VII - Assim, uma vez que a patente das autoras foi pedida na vigência do CPI de 1940 (como patente de processo), tendo contudo sido examinada e concedida na vigência do CPI de 1995 (aprovado pelo DL n.º 16/95 de 24-01) – o que lhe permitiu a inclusão de reivindicações de produto – não estavam as mesmas impedidas de, no âmbito da fase administrativa, incluir no pedido de concessão as reivindicações de produto, sem qualquer necessidade de publicação das alterações.
Decisão Texto Integral: Acordam no Supremo Tribunal de Justiça

1.
AA AND COMPANY LIMITED e BB PORTUGAL - PRODUTOS FARMACÊUTICOS, LDA, propuseram na Vara de Competência Mista de Coimbra acção declarativa, com processo ordinário, contra CC - INDÚSTRIA FARMACÊUTICA, S.A., pedindo que a ré seja condenada a não importar, manipular, embalar, colocar em circulação, vender ou pôr à venda, directa ou indirectamente, quer em Portugal, quer para exportação, o produto farmacêutico designado por “DD” ou sob quaisquer outros nomes comerciais, contendo a substância activa “O...”, e bem assim a pagar uma sanção pecuniária compulsória, à razão diária de € 500,00, em caso de eventual incumprimento dessa condenação.
Em síntese, alegam que a 1ª autora é titular da patente de invenção portuguesa nº ..., concedida em 21 de Abril de 1997, além do mais, para protecção da substância activa com utilidade farmacêutica denominada O..., com 22 reivindicações de produto, encontrando-se tal patente em vigor até 21 de Abril de 2012.
Por sua vez, a 2ª autora, que se dedica à distribuição e venda de produtos farmacêuticos, é a detentora da licença para a exploração (e comercialização), em Portugal, da substância abrangida na referida patente.
A ré, tendo em vista a colocação no mercado do seu medicamento genérico O... B..., o qual assenta naquela substância activa, integrando o medicamento Z..., originalmente produzido e comercializado pelas autoras, já requereu, junto do INFARMED, a autorização de introdução no mercado (AIM) e, junto da DGAE, a necessária atribuição de preço.
O genérico da ré irá ser vendido a menos 35% do que o produto das autoras, o que, só nos anos de 2007 e 2008, implicará, para estas, a perda em lucros cessantes, de € 8.200.000,00.
Assiste-lhes o direito exclusivo de explorar a sua invenção, bem como de impedir terceiros de introduzir no comércio o produto objecto da patente.

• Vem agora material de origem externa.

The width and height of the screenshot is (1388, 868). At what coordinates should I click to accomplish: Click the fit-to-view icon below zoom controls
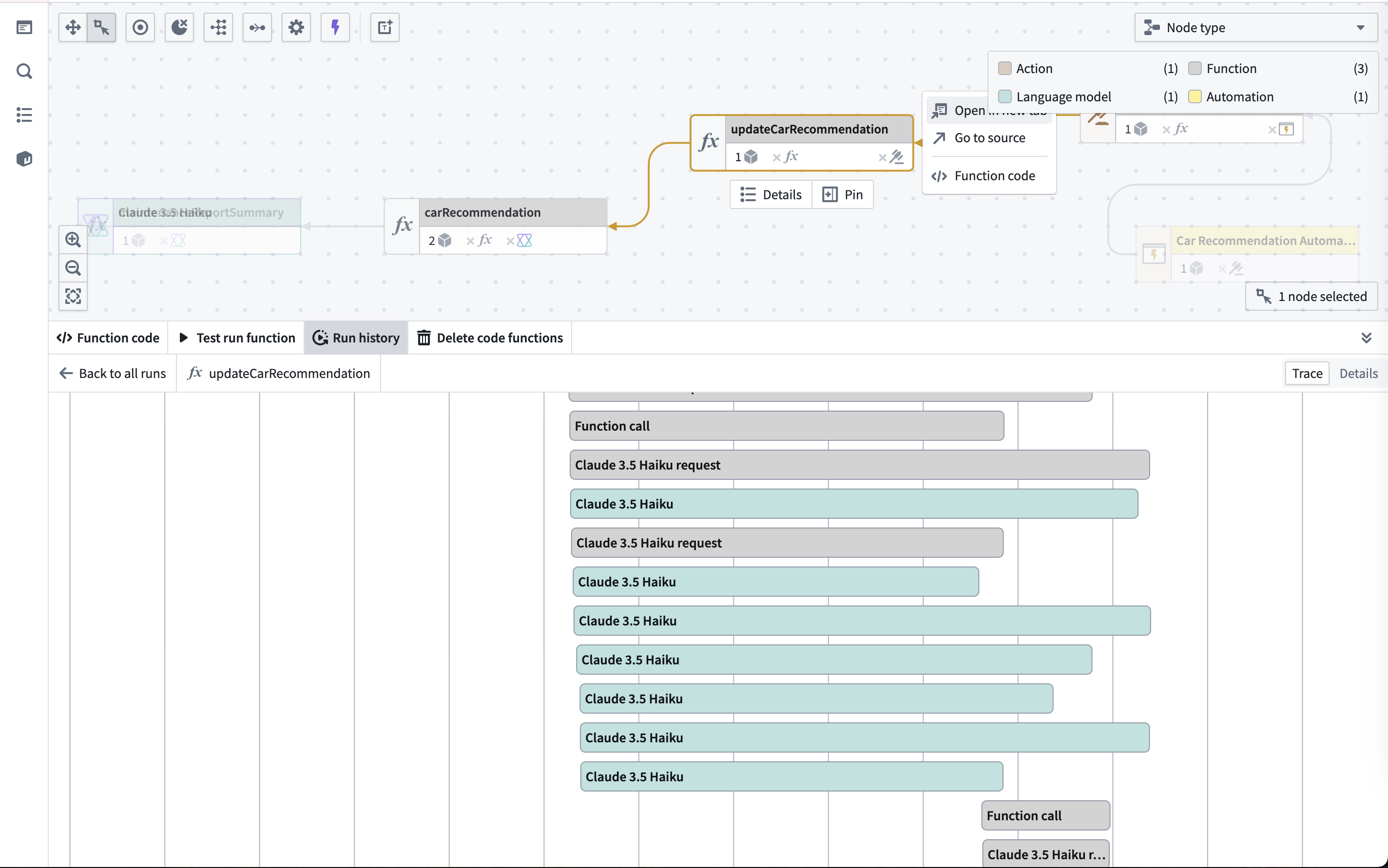72,296
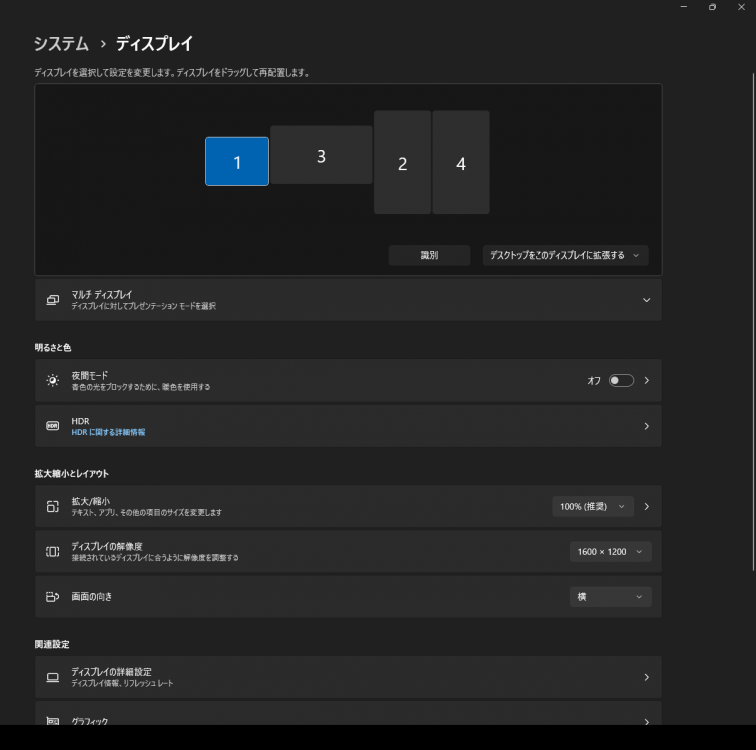The image size is (756, 750).
Task: Open the orientation dropdown showing 横
Action: [x=610, y=597]
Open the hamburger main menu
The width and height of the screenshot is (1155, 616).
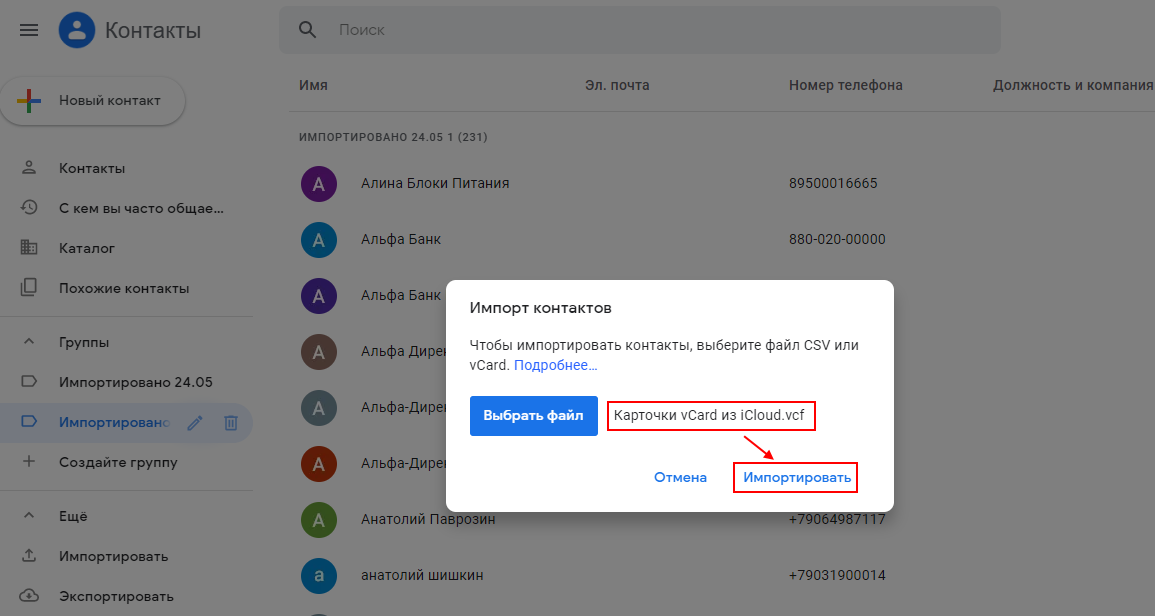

Contestou a ré, começando por invocar, por via de excepção, que as alterações que as autoras provocaram no pedido inicial de patente, alargando-o ao produto O... e enxertando­-lhes reivindicações, nunca foram alvo de publicação no Boletim da Propriedade Industrial, pelo que, em função dessa omissão, o objecto patenteado padece de nulidade, ou, pelo menos, de ineficácia ou inoponibilidade diante de terceiros, como é caso da ré.
A O... produzida pela ré resulta de um processo de fabricação diferenciado e autónomo face ao inscrito pela patente das autoras.
Os pedidos ao INFARMED e à DGAE são lícitos e não infringem os direitos das autoras.
Em reconvenção, peticiona que se declare a nulidade, ou ineficácia, ou inoponibilidade dos actos/títulos da PT ... e, em qualquer caso, se condenem as autoras a pagar-lhe, a título de lucros cessantes, a quantia que vier a liquidar-se em execução de sentença pela não comercialização do produto “DD” ou outros contendo a substância “O...”, em Portugal e no estrangeiro, desde a data da citação das autoras para contestarem a reconvenção.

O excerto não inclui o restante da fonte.